• GIVEN INFORMATION:
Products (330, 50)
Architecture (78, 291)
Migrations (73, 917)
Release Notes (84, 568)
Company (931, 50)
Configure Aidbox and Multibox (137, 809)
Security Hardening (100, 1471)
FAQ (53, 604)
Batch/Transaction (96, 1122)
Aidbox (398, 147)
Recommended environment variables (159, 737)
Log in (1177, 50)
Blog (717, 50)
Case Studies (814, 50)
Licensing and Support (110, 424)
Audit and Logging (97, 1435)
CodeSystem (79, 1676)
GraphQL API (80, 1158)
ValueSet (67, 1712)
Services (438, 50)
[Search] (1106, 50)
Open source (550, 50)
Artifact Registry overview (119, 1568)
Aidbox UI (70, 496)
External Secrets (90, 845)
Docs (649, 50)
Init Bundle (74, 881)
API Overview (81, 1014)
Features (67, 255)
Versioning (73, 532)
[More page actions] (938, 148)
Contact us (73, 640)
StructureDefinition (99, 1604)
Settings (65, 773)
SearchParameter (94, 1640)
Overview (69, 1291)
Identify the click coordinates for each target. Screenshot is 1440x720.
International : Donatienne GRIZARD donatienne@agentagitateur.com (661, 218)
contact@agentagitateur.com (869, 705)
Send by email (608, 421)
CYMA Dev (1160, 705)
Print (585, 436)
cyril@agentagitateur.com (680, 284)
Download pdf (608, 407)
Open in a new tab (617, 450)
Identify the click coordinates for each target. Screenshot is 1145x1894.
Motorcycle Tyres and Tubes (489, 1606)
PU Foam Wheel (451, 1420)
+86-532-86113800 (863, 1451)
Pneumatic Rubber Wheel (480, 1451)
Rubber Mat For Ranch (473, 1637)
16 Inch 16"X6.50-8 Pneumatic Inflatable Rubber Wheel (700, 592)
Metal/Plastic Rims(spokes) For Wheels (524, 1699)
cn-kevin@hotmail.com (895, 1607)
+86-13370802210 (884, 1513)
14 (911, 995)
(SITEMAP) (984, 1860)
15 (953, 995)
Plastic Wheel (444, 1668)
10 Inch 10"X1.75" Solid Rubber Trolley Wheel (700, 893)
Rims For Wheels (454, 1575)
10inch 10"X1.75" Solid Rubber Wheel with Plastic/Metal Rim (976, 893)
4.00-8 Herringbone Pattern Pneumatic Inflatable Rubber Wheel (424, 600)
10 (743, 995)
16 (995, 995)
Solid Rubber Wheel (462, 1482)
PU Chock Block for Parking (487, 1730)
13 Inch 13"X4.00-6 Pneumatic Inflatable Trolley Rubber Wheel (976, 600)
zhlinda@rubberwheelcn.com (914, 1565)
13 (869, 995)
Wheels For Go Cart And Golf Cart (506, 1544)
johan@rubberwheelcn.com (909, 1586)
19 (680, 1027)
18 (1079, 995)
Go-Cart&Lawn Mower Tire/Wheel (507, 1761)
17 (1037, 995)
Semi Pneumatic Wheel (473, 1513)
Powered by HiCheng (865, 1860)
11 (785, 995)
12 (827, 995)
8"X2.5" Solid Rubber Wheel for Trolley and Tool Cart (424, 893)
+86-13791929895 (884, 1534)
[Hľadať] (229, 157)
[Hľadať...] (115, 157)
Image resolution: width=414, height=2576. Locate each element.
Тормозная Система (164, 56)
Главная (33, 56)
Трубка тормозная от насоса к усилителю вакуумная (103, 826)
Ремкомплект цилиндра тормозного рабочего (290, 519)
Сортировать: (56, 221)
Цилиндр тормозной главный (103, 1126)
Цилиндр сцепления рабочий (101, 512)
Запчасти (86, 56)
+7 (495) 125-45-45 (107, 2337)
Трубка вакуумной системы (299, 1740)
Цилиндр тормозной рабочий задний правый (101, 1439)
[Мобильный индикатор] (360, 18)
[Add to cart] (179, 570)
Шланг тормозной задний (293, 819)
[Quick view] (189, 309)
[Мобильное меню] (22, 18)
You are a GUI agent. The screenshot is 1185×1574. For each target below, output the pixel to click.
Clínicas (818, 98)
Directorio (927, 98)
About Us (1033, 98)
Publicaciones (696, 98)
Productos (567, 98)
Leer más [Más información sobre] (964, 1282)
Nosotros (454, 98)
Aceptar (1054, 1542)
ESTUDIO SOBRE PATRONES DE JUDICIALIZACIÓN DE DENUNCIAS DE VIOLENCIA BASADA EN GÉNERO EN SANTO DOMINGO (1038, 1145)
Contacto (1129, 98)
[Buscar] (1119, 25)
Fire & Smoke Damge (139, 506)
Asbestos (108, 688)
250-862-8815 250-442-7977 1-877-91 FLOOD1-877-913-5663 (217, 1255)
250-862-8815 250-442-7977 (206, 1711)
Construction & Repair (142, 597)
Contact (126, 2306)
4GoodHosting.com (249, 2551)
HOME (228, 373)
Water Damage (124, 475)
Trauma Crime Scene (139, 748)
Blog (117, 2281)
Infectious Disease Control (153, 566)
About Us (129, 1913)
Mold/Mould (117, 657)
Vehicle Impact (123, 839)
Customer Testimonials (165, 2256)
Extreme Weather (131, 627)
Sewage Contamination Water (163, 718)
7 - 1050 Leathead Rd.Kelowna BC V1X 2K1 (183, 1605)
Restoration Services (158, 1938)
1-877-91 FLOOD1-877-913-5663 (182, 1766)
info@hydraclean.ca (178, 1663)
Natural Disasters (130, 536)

• STATED TASK:
Reproduce all of the records, renaming "Blog" to "News" wherever it occurs and leaving everything else unchanged.

• COMPLETE RESPONSE:
Products (330, 50)
Architecture (78, 291)
Migrations (73, 917)
Release Notes (84, 568)
Company (931, 50)
Configure Aidbox and Multibox (137, 809)
Security Hardening (100, 1471)
FAQ (53, 604)
Batch/Transaction (96, 1122)
Aidbox (398, 147)
Recommended environment variables (159, 737)
Log in (1177, 50)
News (717, 50)
Case Studies (814, 50)
Licensing and Support (110, 424)
Audit and Logging (97, 1435)
CodeSystem (79, 1676)
GraphQL API (80, 1158)
ValueSet (67, 1712)
Services (438, 50)
[Search] (1106, 50)
Open source (550, 50)
Artifact Registry overview (119, 1568)
Aidbox UI (70, 496)
External Secrets (90, 845)
Docs (649, 50)
Init Bundle (74, 881)
API Overview (81, 1014)
Features (67, 255)
Versioning (73, 532)
[More page actions] (938, 148)
Contact us (73, 640)
StructureDefinition (99, 1604)
Settings (65, 773)
SearchParameter (94, 1640)
Overview (69, 1291)
Identify the click coordinates for each target. Screenshot is 1440x720.
International : Donatienne GRIZARD donatienne@agentagitateur.com (661, 218)
contact@agentagitateur.com (869, 705)
Send by email (608, 421)
CYMA Dev (1160, 705)
Print (585, 436)
cyril@agentagitateur.com (680, 284)
Download pdf (608, 407)
Open in a new tab (617, 450)
Identify the click coordinates for each target. Screenshot is 1145x1894.
Motorcycle Tyres and Tubes (489, 1606)
PU Foam Wheel (451, 1420)
+86-532-86113800 (863, 1451)
Pneumatic Rubber Wheel (480, 1451)
Rubber Mat For Ranch (473, 1637)
16 Inch 16"X6.50-8 Pneumatic Inflatable Rubber Wheel (700, 592)
Metal/Plastic Rims(spokes) For Wheels (524, 1699)
cn-kevin@hotmail.com (895, 1607)
+86-13370802210 (884, 1513)
14 (911, 995)
(SITEMAP) (984, 1860)
15 (953, 995)
Plastic Wheel (444, 1668)
10 Inch 10"X1.75" Solid Rubber Trolley Wheel (700, 893)
Rims For Wheels (454, 1575)
10inch 10"X1.75" Solid Rubber Wheel with Plastic/Metal Rim (976, 893)
4.00-8 Herringbone Pattern Pneumatic Inflatable Rubber Wheel (424, 600)
10 (743, 995)
16 (995, 995)
Solid Rubber Wheel (462, 1482)
PU Chock Block for Parking (487, 1730)
13 Inch 13"X4.00-6 Pneumatic Inflatable Trolley Rubber Wheel (976, 600)
zhlinda@rubberwheelcn.com (914, 1565)
13 (869, 995)
Wheels For Go Cart And Golf Cart (506, 1544)
johan@rubberwheelcn.com (909, 1586)
19 (680, 1027)
18 (1079, 995)
Go-Cart&Lawn Mower Tire/Wheel (507, 1761)
17 (1037, 995)
Semi Pneumatic Wheel (473, 1513)
Powered by HiCheng (865, 1860)
11 (785, 995)
12 (827, 995)
8"X2.5" Solid Rubber Wheel for Trolley and Tool Cart (424, 893)
+86-13791929895 (884, 1534)
[Hľadať] (229, 157)
[Hľadať...] (115, 157)
Image resolution: width=414, height=2576. Locate each element.
Тормозная Система (164, 56)
Главная (33, 56)
Трубка тормозная от насоса к усилителю вакуумная (103, 826)
Ремкомплект цилиндра тормозного рабочего (290, 519)
Сортировать: (56, 221)
Цилиндр тормозной главный (103, 1126)
Цилиндр сцепления рабочий (101, 512)
Запчасти (86, 56)
+7 (495) 125-45-45 (107, 2337)
Трубка вакуумной системы (299, 1740)
Цилиндр тормозной рабочий задний правый (101, 1439)
[Мобильный индикатор] (360, 18)
[Add to cart] (179, 570)
Шланг тормозной задний (293, 819)
[Quick view] (189, 309)
[Мобильное меню] (22, 18)
You are a GUI agent. The screenshot is 1185×1574. For each target below, output the pixel to click.
Clínicas (818, 98)
Directorio (927, 98)
About Us (1033, 98)
Publicaciones (696, 98)
Productos (567, 98)
Leer más [Más información sobre] (964, 1282)
Nosotros (454, 98)
Aceptar (1054, 1542)
ESTUDIO SOBRE PATRONES DE JUDICIALIZACIÓN DE DENUNCIAS DE VIOLENCIA BASADA EN GÉNERO EN SANTO DOMINGO (1038, 1145)
Contacto (1129, 98)
[Buscar] (1119, 25)
Fire & Smoke Damge (139, 506)
Asbestos (108, 688)
250-862-8815 250-442-7977 1-877-91 FLOOD1-877-913-5663 (217, 1255)
250-862-8815 250-442-7977 (206, 1711)
Construction & Repair (142, 597)
Contact (126, 2306)
4GoodHosting.com (249, 2551)
HOME (228, 373)
Water Damage (124, 475)
Trauma Crime Scene (139, 748)
News (117, 2281)
Infectious Disease Control (153, 566)
About Us (129, 1913)
Mold/Mould (117, 657)
Vehicle Impact (123, 839)
Customer Testimonials (165, 2256)
Extreme Weather (131, 627)
Sewage Contamination Water (163, 718)
7 - 1050 Leathead Rd.Kelowna BC V1X 2K1 (183, 1605)
Restoration Services (158, 1938)
1-877-91 FLOOD1-877-913-5663 (182, 1766)
info@hydraclean.ca (178, 1663)
Natural Disasters (130, 536)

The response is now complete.